- EXTRACT TO READ:
I found it in about 10 seconds when I cocked it and lowered the hammer...held the trigger...and peeked at the firing pin. The amount of protrusion was visibly less than in any of my Blackhawks.

Closer inspection revealed that the tip was flat. Since he'd bought the gun used, I couldn't make a call on whether somebody had filed it or if it had been flattened from recoil forces. Given his habit of using "Ruger Only" data, and because I couldn't think of a reason for filing a firing pin tip...I suspected the latter.

Because your .454 generates a healthy punch backward on the recoil shield...and because the gun was once reliable...it confirms my suspicions.

Check your firing pin to see if the tip is flat. I'm willing to bet that it is. If it is, filing on the top hammer to frame stop won't cure it.

If it's not, find another Ruger and compare the amount of protrusion.
 
As said above, since your revolver was once reliable try to find the reason why it is no longer. DO NOT modify anything on your revolver to try and fix the problem, just fix the problem.
 
DO NOT modify anything on your revolver to try and fix the problem, just fix the problem.

+1 but replacing the firing pin in a Ruger revolver isn't a task for an amateur or hobby smith. I know of a couple pros who won't attempt it. It really should go back to Ruger.

- INFORMATION SUPPLIED:
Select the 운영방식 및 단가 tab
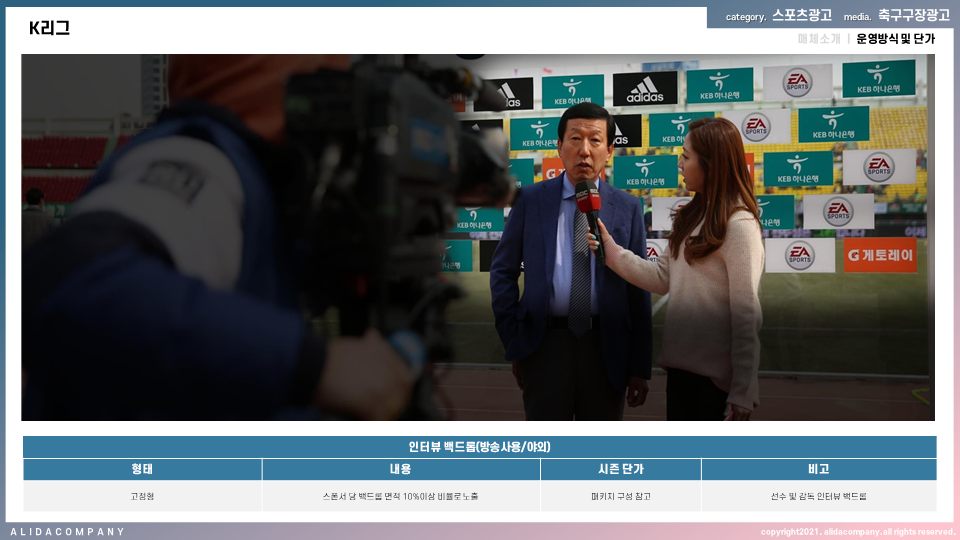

- REQUIRED WORK: Rewrite the revolver firing pin text, starting with "I found it in" and going on through "suspected the latter.", so that "striker" takes the place of "firing pin".

- OUTPUT OF THE TASK:
I found it in about 10 seconds when I cocked it and lowered the hammer...held the trigger...and peeked at the striker. The amount of protrusion was visibly less than in any of my Blackhawks.

Closer inspection revealed that the tip was flat. Since he'd bought the gun used, I couldn't make a call on whether somebody had filed it or if it had been flattened from recoil forces. Given his habit of using "Ruger Only" data, and because I couldn't think of a reason for filing a striker tip...I suspected the latter.